Ricky Tollman’s independent feature Run This Town is one that has great ambitions. A large portion of it plays out similarly to Adam McKay’s The Big Short in that it is full of quick-cut editing styles and feels like a black comedy documentary more than anything else. The style on display here, while not unique and somewhat tired at this point, did work well for the type of movie that Tollman was going for. Sadly, the technical elements on display here are some of the strongest aspects of Run This Town.
That’s not to say that the film doesn’t have anything going for it besides its in your face editing, because it does. For the first act, the script does set up some genuine tension and intrigue with its politically charged story centered around former Toronto mayor Rob Ford (Damian Lewis). We don’t really see him that much in the movie as Tollman tries to save his appearances for the right sequences. While the story is in relation to Ford, at its core, this film is about this group of young journalists that get caught in the messy web of a humongous scandal.
For the most part, the lead characters that we follow don’t get a whole lot of development along the way. They don’t even have arcs. They can only be interesting once the film’s second act kicks into place, as that is the section of the movie in which these people feel like they need to take action with this scandal. They feel like it is their responsibility to do something about it.
The person that feels the strongest about this story and wants to get it out there the most is Bram Shriver (Ben Platt), who works for an entertainment company called The Record.

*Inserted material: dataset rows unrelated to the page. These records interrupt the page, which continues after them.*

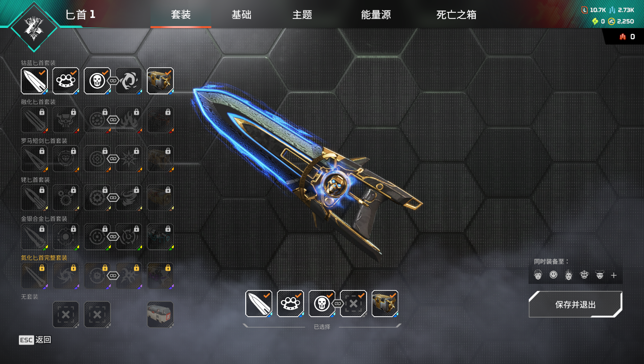Click the 2,250 coin currency counter
This screenshot has width=644, height=364.
pyautogui.click(x=621, y=21)
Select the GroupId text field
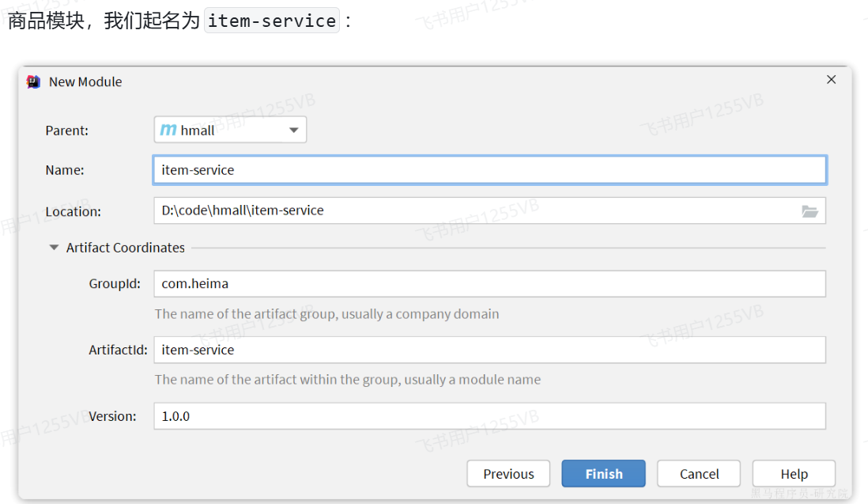This screenshot has height=504, width=868. [489, 283]
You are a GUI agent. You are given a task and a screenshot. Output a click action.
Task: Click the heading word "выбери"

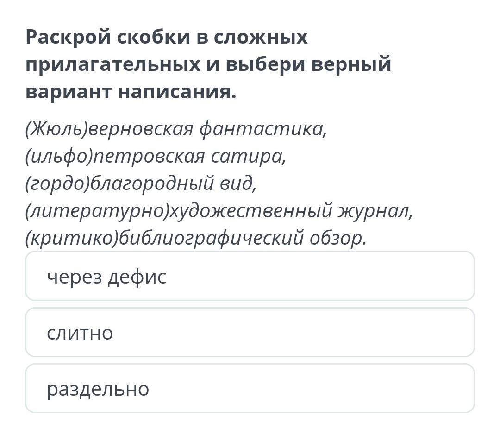[264, 65]
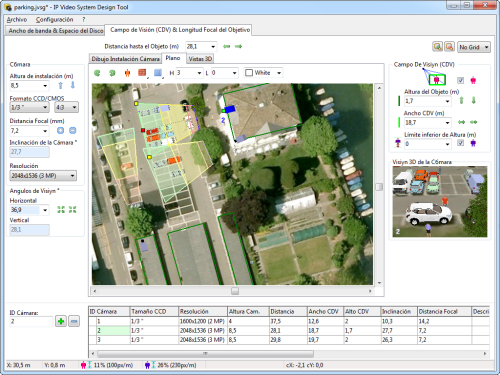Viewport: 500px width, 375px height.
Task: Click the orange person figure toolbar icon
Action: click(x=127, y=73)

As an employee there, he feels like he doesn’t have a lot of room to grow. He feels like he isn’t sure if he wants to keep doing what he is doing there because all his job lets him do is publish the top ten list articles, such as the “Top 10 Best Burgers in Toronto”. While he appreciates the work that they give him, he knows deep down inside that he can do much more than write articles like that. He wants to be taken a bit more seriously. He knows that he is capable of writing much more than just top ten articles. Watching his story unfold was easily one of the best elements of the film.

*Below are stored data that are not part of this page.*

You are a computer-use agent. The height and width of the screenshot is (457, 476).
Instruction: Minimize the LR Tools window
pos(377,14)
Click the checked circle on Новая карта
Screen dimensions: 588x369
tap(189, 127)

Speaking of Bram, he is played with a sense of raw power by Ben Platt (Pitch Perfect, Billy Lynn’s Long Halftime Walk). Platt feels intentionally reserved and quiet as the character, but feels totally invigorating and enthralling whenever he needs to be. Looking at his acting on display here was quite intriguing, as it felt like at any moment, he could explode and reach his breaking point. It was fascinating.
I really wish I could say that the rest of the movie was as fascinating as Platt’s performance (and all of the other performances, too). What makes this film greatly suffer is, unfortunately, its screenplay. Clocking in at ninety-nine minutes, Run This Town feels significantly shorter than it should have been. The script throws so many philosophical ideas and themes towards us and tries to see if it will all stick. It doesn’t. They only chose to focus on some of the most surface-level themes, where there should’ve been focusing on the other plotlines they teased along the way.

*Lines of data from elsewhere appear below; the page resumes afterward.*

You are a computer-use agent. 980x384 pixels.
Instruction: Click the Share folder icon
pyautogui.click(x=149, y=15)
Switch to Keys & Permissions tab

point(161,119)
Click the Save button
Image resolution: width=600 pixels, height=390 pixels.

It’s story is told in a disappointingly sloppy way and, for a long while, it feels like it is never going to go anywhere. There are simply way too many scenes of characters talking to one another without ever progressing the plot along. The first act feels like a set-up for the following two acts, which is totally fine. The problem is that the following acts don’t do a good enough job of resolving the conflict that was set up earlier.
As a result, we have a movie that feels half-baked and lackluster in the grand scheme of things. If the script had spent more time trying to develop the characters a little better and focused more on making this story feel more juicy and deep-cutting, it could have been a greatly entertaining drama.